100 year old Red Oak on the ground next door
100 year old Red Oak on the ground next door

In my last post I talked about the first of my two HPER classes at Indiana University. I mentioned that you were required to take two. My first choice was diving and my second was trampoline. Of course you pick things you like and feel you are pretty good at. I’ll have to ask Peggi what her second choice was. I know she took bowling and while in that class she developed a wicked hook and her game fell apart.

By second semester in freshman year my hair was starting to get long. I was headed to Woodstock that year. The teacher was really bothered by my appearance and continually mocked me in front of class. I shrugged it off at first so he continued to escalate his verbal abuse. Instead of just calling me “Pocahontas” he started using all sorts of homophobic slurs. I was as good as anyone in the class so I tried to ride it out but near the end of the course we were doing some really tricky flips and twists and the teacher arranged it so I only had two guys to spot me, two guys who laughed at all the teacher’s jokes and not nearly enough to keep me from cracking my head open if I fell off the trampoline. The guy gave me a ”D minus.” I tried to complain to higher ups but they said there was nothing they could do. Just a tiny taste of what discrimination feels like.
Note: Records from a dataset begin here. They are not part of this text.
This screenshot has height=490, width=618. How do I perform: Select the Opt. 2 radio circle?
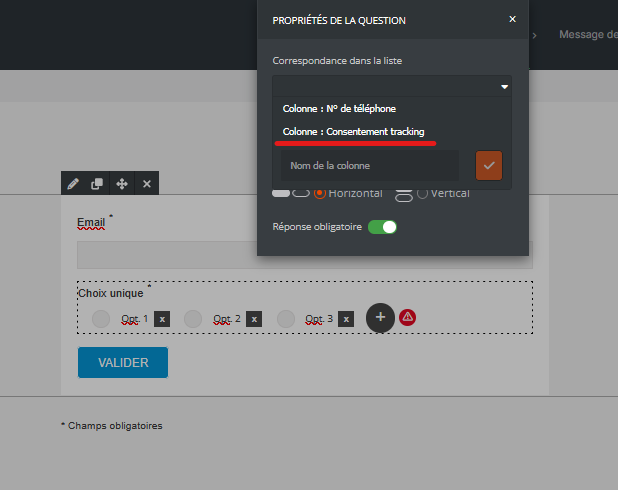pyautogui.click(x=193, y=319)
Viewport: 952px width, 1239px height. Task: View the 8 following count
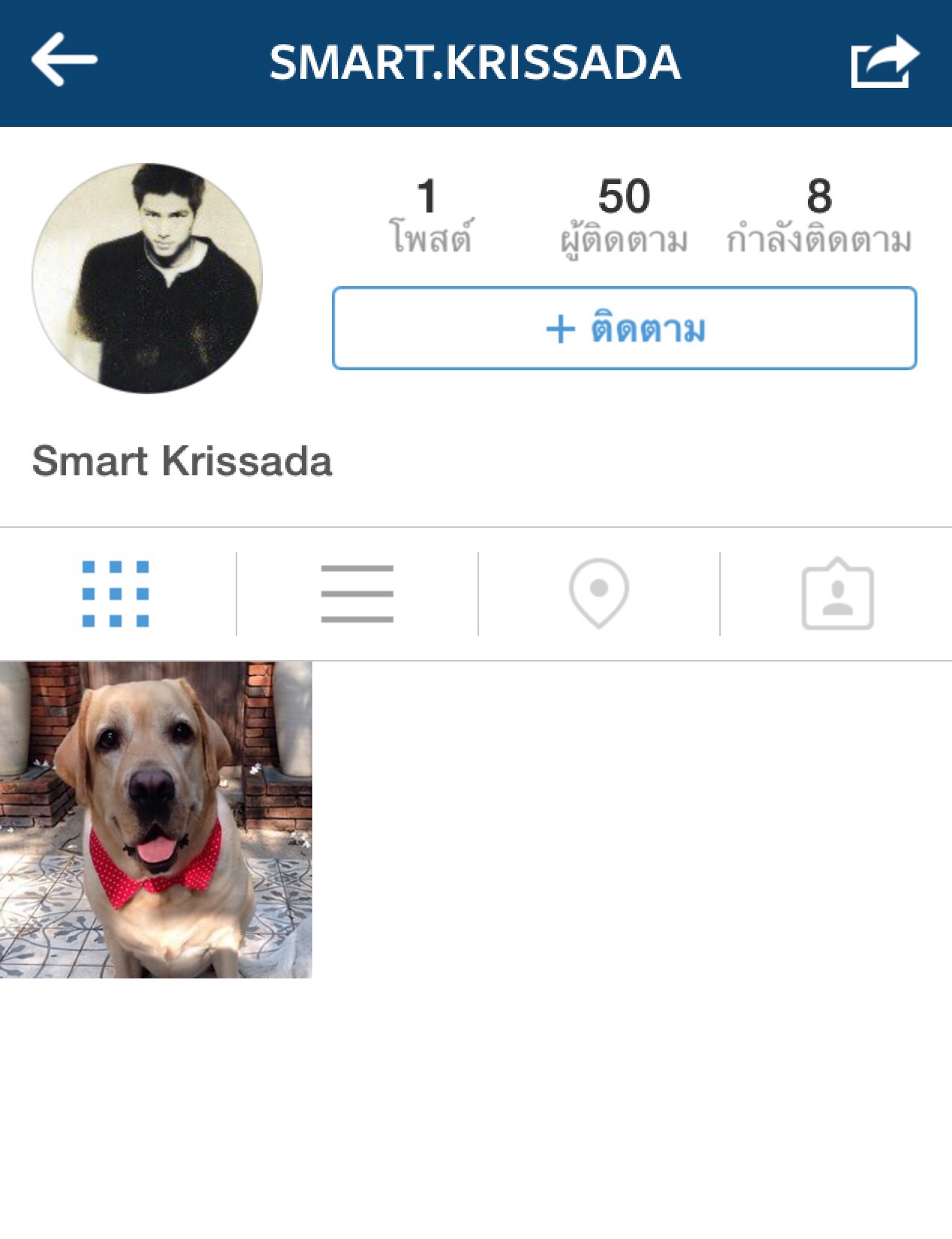(x=819, y=196)
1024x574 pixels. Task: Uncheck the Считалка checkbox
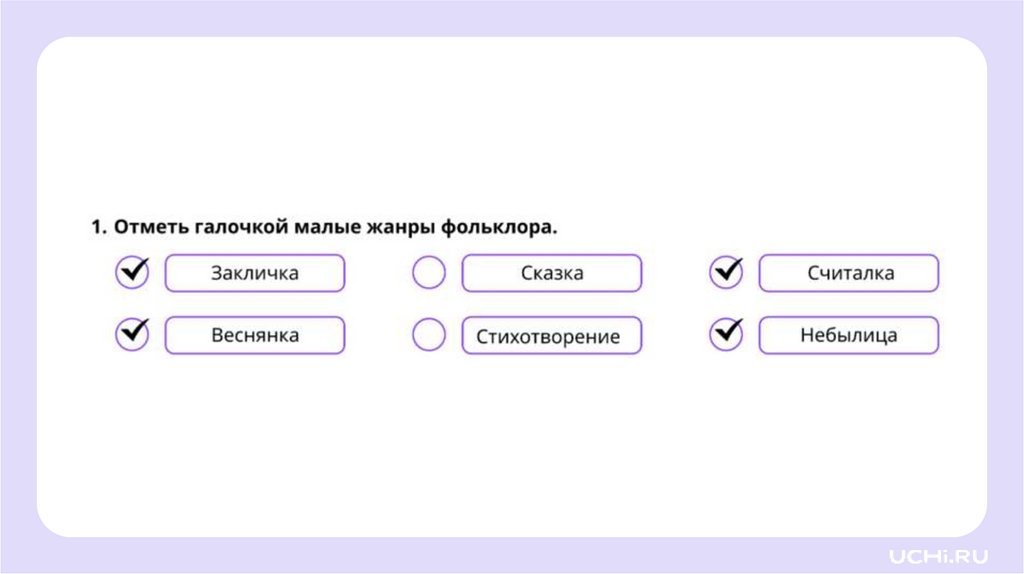pyautogui.click(x=726, y=273)
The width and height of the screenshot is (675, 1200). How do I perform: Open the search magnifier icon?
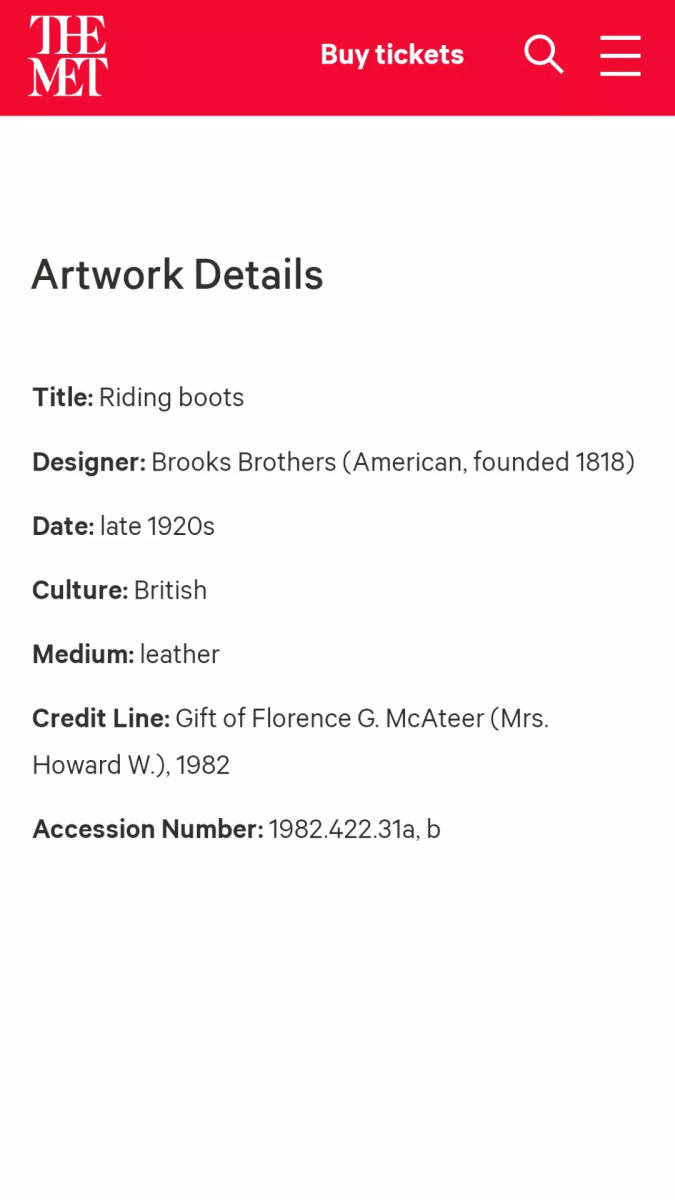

Later that year I was visiting a friend off campus. He wasn’t home so I walked a few blocks and sat on the stone wall that surrounded the IU Law School. A car with someone hanging out the window drove by and he screamed ”faggot.” I flipped him the bird. They came back around the block, the doors swung open and three guys, all wearing blue windbreakers with yellow Greek letters on the front, started swinging at me. I landed a few good punches but quickly got the sense they wanted to kill me. I came to with my face planted in the sidewalk, my glasses smashed, my nose and jaw broken and some ambulance guys standing over me. Another small taste.

1 Comment

One Reply to “Pocahontas”

  1. I am sorry you had to go through that. Bloomington was like that in the late 60s and early 70s. Scary!  I had some close calls but managed to escape any serious damage.  If you were a guy with long hair in those days, you were a target. Like it or not, you had to find some way to deal with the inevitable haranguing. Bruce Anderson had a unique way of dealing with it ( as he did with most things in life!) One time, as we were walking past the Book Nook, towards the main campus entrance,  a group of neanderthals pulled up in a car and paced alongside us. They lit into us with the usual “ hippie, faggot’, “commie, “bastard’ routine, but we kept our cool and ignored them, which only irritated our assailants, whose taunts became increasingly vile. All at once, Bruce blurted out in a stern but controlled voice, “ Eat Foont!” and calmly returned to ignoring them. Abruptly, the taunts stopped. Maybe they were confused by our lack of intimidation in the face of their toxic machismo. Or maybe they were trying to figure out what “foont’ meant. Whatever the case, after a few final half-hearted  “F you’s”,  our tormentors took off with a burst of speed, disappearing around the corner and down Indiana Avenue.